TEENAGER Jack Green’s favourite hobby is tinkering with an old Land Rover in his dad’s shed.
Now the 18-year-old has a chance to work on a smaller car, after winning an apprenticeship with BMW Mini in Cowley.
Hundreds of young people apply every year for an apprenticeship with the firm and Jack, who lives in Piddington and is a former pupil at Lord Williams’s School in Thame, is one of 14 students to be chosen for the four-year course.
The new recruits at Cowley are joining 131 apprentices already working in Oxford, at Hams Hall, near Birmingham, in Swindon, and at Rolls-Royce in Goodwood.
The apprentices, aged 16 to 22, will spend three or four years with the plant, depending on their chosen role at the factory, and will all work in supporting roles on the main production line at BMW Mini.
Jack, a first-year engineering technician apprentice, said: “I’m absolutely delighted to be chosen out of hundreds of applicants.

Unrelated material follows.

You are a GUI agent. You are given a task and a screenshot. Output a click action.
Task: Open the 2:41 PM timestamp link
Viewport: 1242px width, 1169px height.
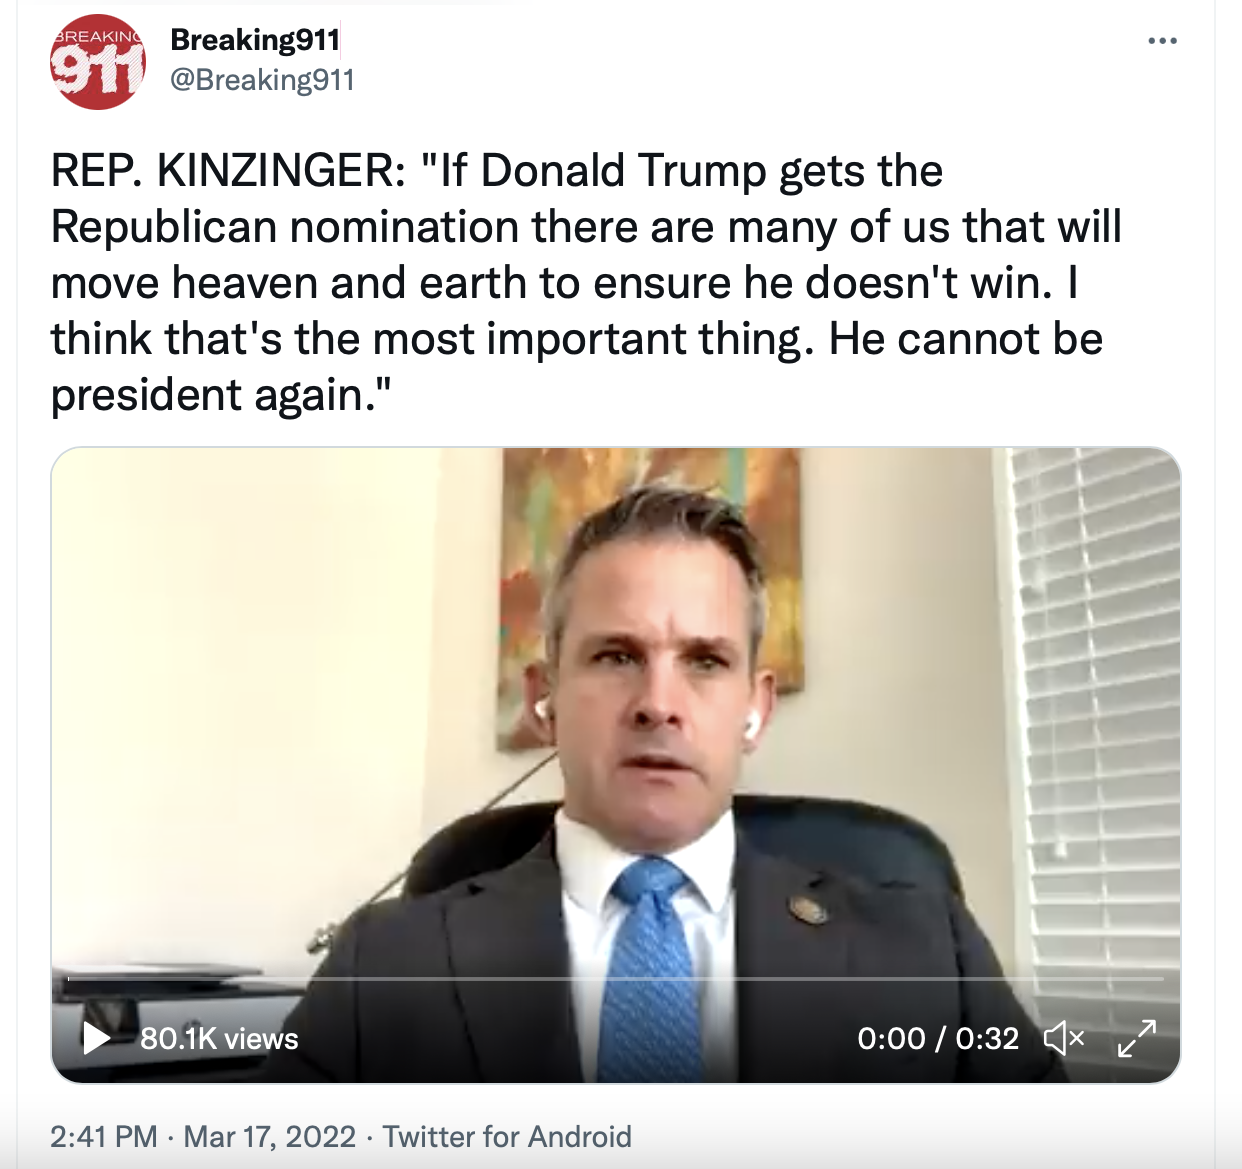[x=104, y=1137]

“I was interested in sciences at school and I have had a passion for engineering for a long time.
“My hobby is building Land Rovers from the chassis upwards in the shed and I drive a green Land Rover after passing my driving test earlier this year.
“At the moment, I’m in my first year of the apprenticeship at Oxford and Cherwell Valley College in Oxpens, and we go to the plant in the second year.
“There’s an opportunity to complete a foundation degree in engineering as part of this apprenticeship, and I would love to develop my career with the company.
“My parents were very pleased when they found out I had been accepted.
“I did start out doing AS-Levels but then I realised it was not for me and the school were very supportive when I told them the direction I wanted to go in.”
Ed Moss, UK apprentice training manager for BMW Group, said: “These 14 apprentices are likely to join us full-time. At the Oxford and Swindon plants we have a 90 per cent placement rate.
“In the past, we have taken apprentices from Fitzharrys School in Abingdon and this year a number came from St Birinus School in Didcot.
“Later on I will get the apprentices to go back to their schools to talk about what they are doing because that’s much more powerful than me standing up and telling pupils about it.
“There are hundreds of candidates for these places and we try to pre-select them on the basis of what they are expected to achieve at GCSE. We are looking for four grade Bs and above in English, maths and sciences.
“There is a degree option as part of the apprenticeship which can be finished on a day-release basis.”
Last week, it emerged that sales of the BMW Mini are once again on the increase.
Figures showed 3,120 cars were sold in the UK during October – a rise of more than 65 per cent on the same month last year.